--- Materiaal voor oefening ---
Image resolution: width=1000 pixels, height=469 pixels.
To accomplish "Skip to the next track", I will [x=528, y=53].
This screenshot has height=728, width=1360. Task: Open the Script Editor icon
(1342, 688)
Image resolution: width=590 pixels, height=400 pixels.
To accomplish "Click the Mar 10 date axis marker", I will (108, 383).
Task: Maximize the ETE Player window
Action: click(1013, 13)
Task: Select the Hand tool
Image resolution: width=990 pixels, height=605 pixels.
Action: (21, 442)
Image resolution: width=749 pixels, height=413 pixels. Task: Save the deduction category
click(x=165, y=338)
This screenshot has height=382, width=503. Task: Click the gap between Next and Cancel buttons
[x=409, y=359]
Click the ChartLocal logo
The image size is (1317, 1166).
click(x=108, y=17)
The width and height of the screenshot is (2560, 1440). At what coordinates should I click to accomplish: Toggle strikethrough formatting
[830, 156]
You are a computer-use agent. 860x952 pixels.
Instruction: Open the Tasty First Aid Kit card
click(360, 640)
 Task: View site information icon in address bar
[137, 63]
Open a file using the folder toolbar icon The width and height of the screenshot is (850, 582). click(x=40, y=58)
---
◆ **Doel**: Herschrijf alle regels van de lijst hierboven als een genummerde opsomming. Laat lege regels weg.

◆ **Oplossing**:
1. Image resolution: width=1000 pixels, height=469 pixels.
2. To accomplish "Skip to the next track", I will [x=528, y=53].
3. This screenshot has height=728, width=1360. Task: Open the Script Editor icon
4. (1342, 688)
5. Image resolution: width=590 pixels, height=400 pixels.
6. To accomplish "Click the Mar 10 date axis marker", I will (108, 383).
7. Task: Maximize the ETE Player window
8. Action: click(1013, 13)
9. Task: Select the Hand tool
10. Image resolution: width=990 pixels, height=605 pixels.
11. Action: (21, 442)
12. Image resolution: width=749 pixels, height=413 pixels. Task: Save the deduction category
13. click(x=165, y=338)
14. This screenshot has height=382, width=503. Task: Click the gap between Next and Cancel buttons
15. [x=409, y=359]
16. Click the ChartLocal logo
17. The image size is (1317, 1166).
18. click(x=108, y=17)
19. The width and height of the screenshot is (2560, 1440). At what coordinates should I click to accomplish: Toggle strikethrough formatting
20. [830, 156]
21. You are a computer-use agent. 860x952 pixels.
22. Instruction: Open the Tasty First Aid Kit card
23. click(360, 640)
24.  Task: View site information icon in address bar
25. [137, 63]
26. Open a file using the folder toolbar icon The width and height of the screenshot is (850, 582). click(x=40, y=58)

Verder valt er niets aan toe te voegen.